Von Robert Roßmann, Berlin

Der Koalitionsausschuss hat am Donnerstagabend lediglich zweitrangige Beschlüsse zur Managervergütung, zum Jahressteuergesetz und zur weiteren Förderung eines Neonazi-Aussteigerprogramms gefasst. Zu den großen Themen Rente, Mindestlohn und Lebenspartnerschaften gab es keine Ergebnisse. Entgegen früherer Ankündigungen will die Koalition in dieser Legislaturperiode keine Gesetzentwürfe zur Mütter- und zur Lebensleistungsrente mehr auf den Weg bringen. Auch bei den eingetragenen Lebenspartnerschaften soll es keine Initiative der Regierung mehr geben. Und vor einer Entscheidung über Lohnuntergrenzen, eine Art Mindestlohn light, wollen die Koalitionäre jetzt den kommenden FDP-Parteitag im Mai abwarten.

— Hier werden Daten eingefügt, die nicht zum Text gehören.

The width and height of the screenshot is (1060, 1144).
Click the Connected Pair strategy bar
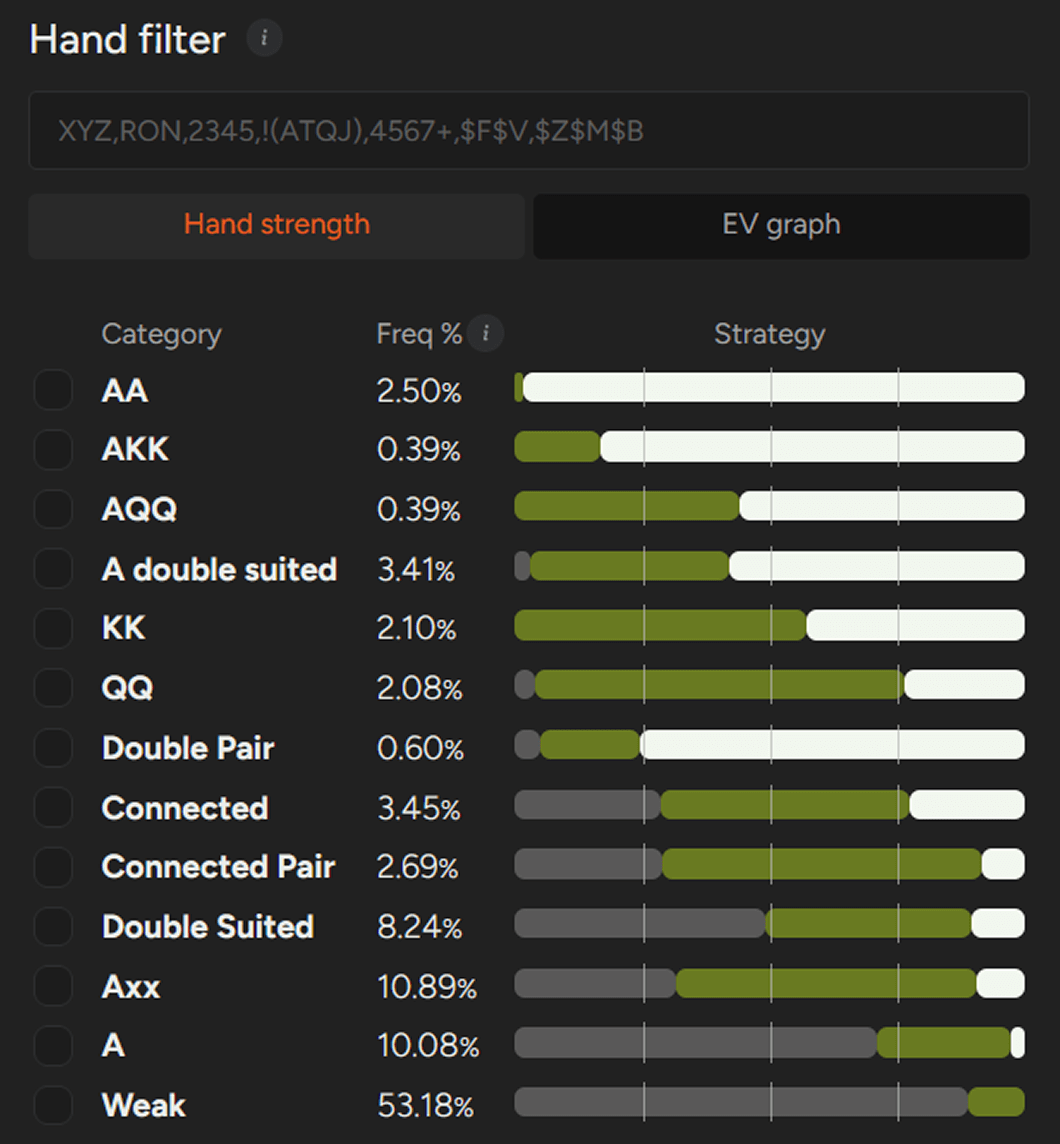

Die Spitzen von Union und FDP verständigten sich stattdessen darauf, das Neonazi-Aussteiger-Projekt "Exit" zu retten. Es wird bisher aus Mitteln des Europäischen Sozialfonds finanziert. Die Förderung läuft aber in diesem Jahr aus, das Projekt war deshalb in seiner Existenz gefährdet. Exit benötigt etwa 160.000 Euro jährlich. Seit seiner Gründung vor 13 Jahren hat das Programm eigenen Angaben zufolge mehr als 480 Neonazis beim Ausstieg aus der Szene geholfen.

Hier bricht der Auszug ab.